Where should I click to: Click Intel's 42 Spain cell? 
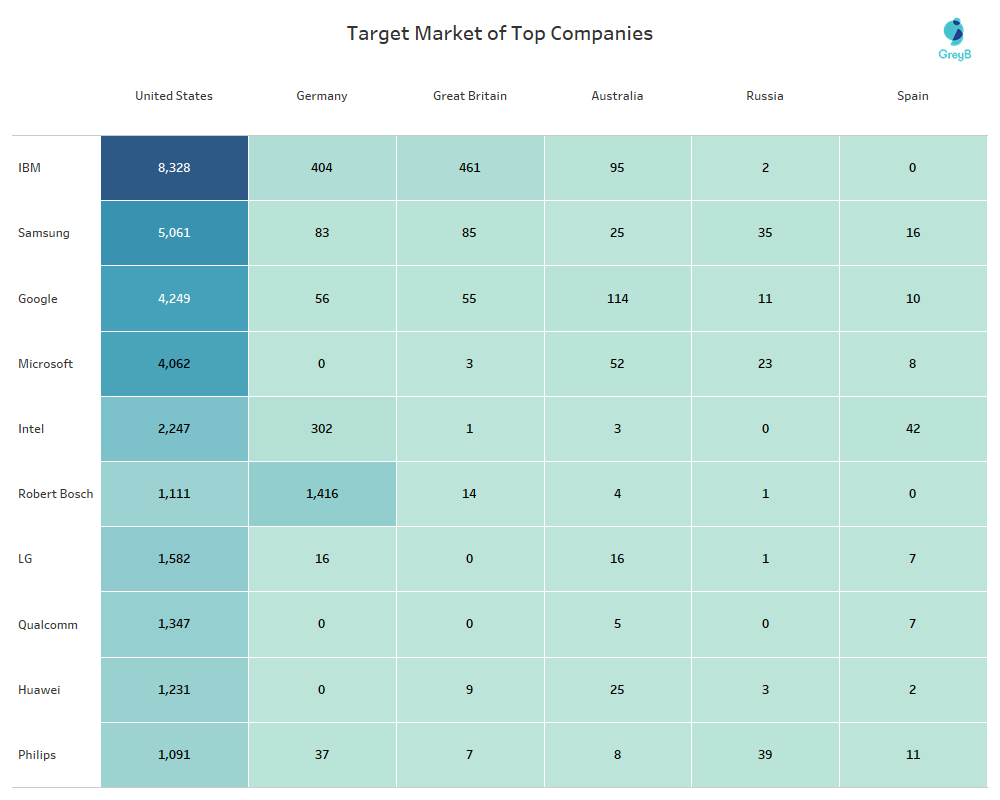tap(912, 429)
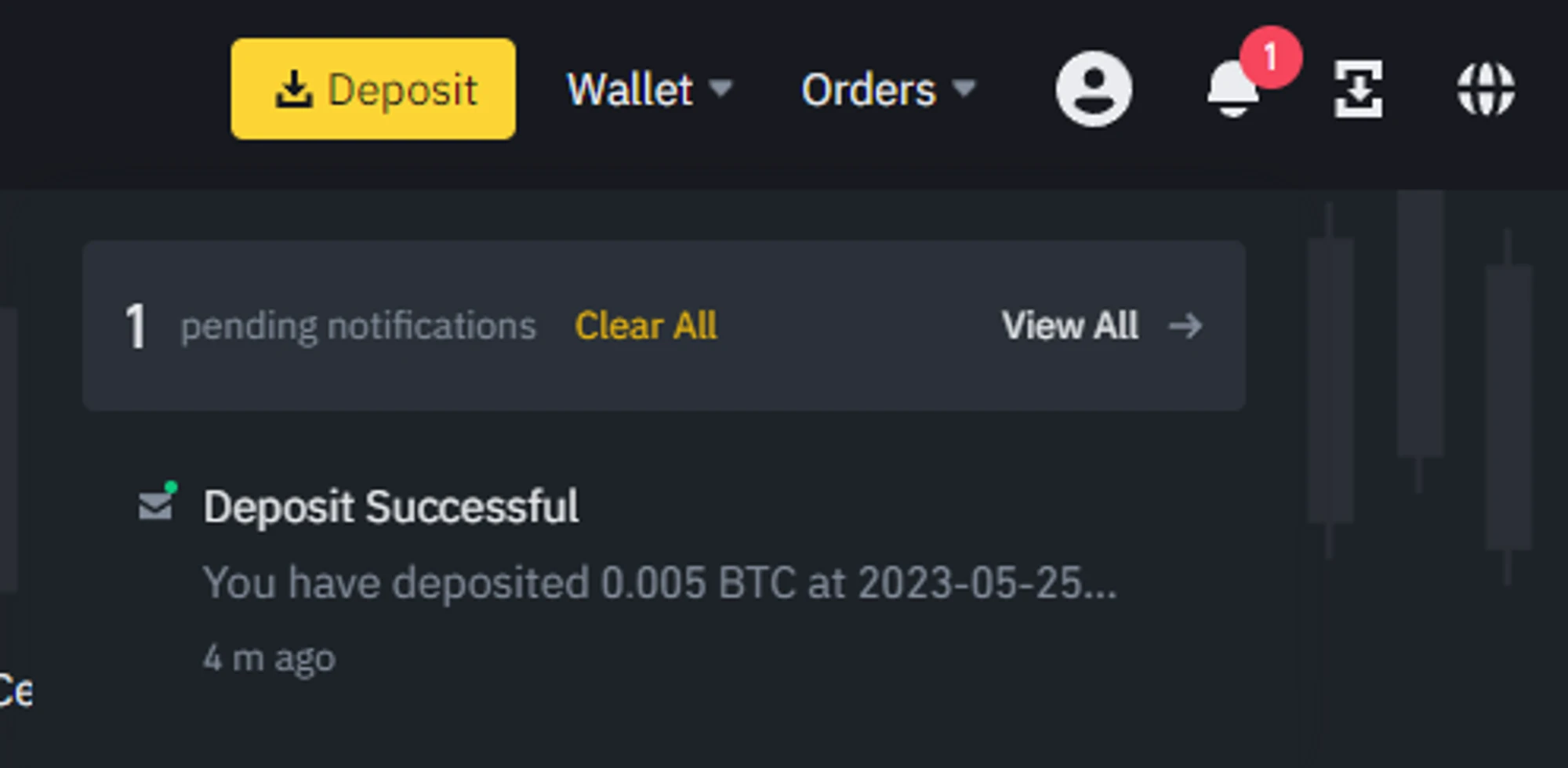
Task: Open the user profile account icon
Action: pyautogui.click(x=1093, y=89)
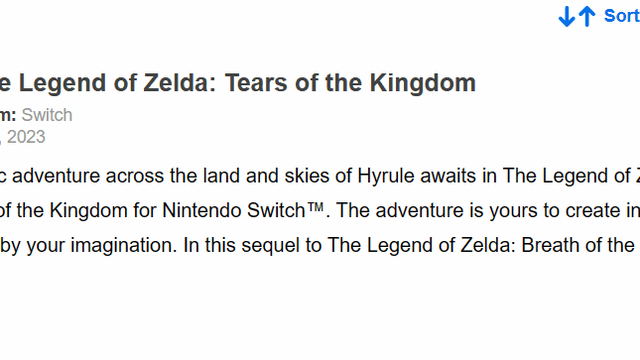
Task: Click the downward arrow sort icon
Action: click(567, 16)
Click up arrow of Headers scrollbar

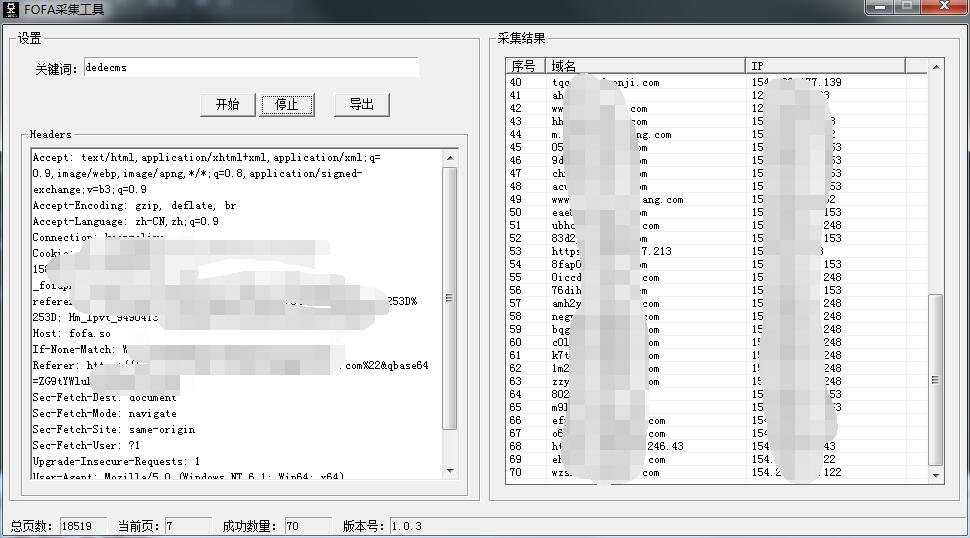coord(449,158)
-------
» What the task asks: Set down the material above as is, without any pictures.

» Solution:
Where should I click to: Click Intel's 42 Spain cell? 
tap(912, 429)
Task: Open the user profile account icon
Action: pyautogui.click(x=1093, y=89)
Task: Click the downward arrow sort icon
Action: click(567, 16)
Click up arrow of Headers scrollbar

coord(449,158)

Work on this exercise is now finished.